INSTRUCTIONS FOR THE TASK: Report how many lines in the records contain the string "price", matching case exactly. Give only the number.

Dataset records
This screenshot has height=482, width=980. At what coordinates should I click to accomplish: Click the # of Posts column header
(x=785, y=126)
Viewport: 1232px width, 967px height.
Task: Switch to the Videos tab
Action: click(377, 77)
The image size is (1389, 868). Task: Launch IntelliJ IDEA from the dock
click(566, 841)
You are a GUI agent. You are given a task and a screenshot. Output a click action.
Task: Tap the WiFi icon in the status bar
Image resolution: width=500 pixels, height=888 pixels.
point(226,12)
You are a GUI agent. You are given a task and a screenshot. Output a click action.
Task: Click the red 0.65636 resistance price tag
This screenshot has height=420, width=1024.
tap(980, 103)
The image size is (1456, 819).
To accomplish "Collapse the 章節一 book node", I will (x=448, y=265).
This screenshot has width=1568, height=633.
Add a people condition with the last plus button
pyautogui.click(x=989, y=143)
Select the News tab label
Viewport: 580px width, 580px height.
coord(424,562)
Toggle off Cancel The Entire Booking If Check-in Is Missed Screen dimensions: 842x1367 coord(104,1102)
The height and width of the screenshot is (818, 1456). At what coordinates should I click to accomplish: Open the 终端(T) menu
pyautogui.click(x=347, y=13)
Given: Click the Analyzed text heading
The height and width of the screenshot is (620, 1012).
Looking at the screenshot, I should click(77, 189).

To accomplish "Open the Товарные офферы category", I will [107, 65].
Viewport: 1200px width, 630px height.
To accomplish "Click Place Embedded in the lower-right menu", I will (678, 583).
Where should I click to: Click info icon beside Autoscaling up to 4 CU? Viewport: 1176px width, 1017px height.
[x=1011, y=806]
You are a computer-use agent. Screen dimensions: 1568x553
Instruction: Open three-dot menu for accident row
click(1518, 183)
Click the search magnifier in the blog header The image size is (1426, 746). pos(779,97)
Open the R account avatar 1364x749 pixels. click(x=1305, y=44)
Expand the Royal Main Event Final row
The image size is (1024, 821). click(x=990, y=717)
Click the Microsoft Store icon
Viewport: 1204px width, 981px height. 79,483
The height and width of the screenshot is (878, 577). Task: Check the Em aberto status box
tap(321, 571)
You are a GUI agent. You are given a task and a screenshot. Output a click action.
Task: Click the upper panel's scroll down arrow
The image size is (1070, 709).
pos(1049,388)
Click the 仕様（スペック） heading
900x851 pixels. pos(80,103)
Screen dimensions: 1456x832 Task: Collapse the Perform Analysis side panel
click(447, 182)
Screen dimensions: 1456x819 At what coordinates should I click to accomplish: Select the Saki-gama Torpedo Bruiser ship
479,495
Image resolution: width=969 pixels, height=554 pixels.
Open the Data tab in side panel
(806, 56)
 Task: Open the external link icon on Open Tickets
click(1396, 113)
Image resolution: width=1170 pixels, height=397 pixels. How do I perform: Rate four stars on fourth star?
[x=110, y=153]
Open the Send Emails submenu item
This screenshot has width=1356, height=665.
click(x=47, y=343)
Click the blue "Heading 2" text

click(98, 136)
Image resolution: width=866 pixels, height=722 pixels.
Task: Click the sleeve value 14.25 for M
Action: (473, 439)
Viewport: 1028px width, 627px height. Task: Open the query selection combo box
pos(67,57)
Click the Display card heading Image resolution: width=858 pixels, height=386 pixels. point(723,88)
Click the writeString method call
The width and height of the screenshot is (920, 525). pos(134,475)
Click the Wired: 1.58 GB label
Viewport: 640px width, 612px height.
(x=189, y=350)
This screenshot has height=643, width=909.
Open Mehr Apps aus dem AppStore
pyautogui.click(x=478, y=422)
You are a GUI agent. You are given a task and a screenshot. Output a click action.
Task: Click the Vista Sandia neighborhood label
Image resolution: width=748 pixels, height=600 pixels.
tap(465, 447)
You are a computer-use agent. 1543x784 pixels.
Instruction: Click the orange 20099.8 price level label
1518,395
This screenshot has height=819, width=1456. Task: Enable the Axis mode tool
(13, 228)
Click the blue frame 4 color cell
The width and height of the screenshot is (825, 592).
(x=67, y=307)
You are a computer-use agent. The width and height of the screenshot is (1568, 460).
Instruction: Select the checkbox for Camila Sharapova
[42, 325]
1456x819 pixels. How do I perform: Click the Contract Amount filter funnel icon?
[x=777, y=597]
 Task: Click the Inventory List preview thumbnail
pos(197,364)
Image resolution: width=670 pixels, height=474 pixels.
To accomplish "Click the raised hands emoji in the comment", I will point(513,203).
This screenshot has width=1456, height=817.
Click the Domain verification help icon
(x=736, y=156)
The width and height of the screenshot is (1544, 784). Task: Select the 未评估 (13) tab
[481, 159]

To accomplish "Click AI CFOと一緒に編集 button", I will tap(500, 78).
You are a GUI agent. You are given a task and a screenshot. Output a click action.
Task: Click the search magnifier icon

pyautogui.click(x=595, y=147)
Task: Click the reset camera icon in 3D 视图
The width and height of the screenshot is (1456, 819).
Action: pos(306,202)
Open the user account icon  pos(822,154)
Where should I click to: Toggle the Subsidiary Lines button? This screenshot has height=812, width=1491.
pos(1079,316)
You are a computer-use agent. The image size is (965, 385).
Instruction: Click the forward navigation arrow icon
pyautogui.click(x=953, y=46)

EXERCISE RESULT: 2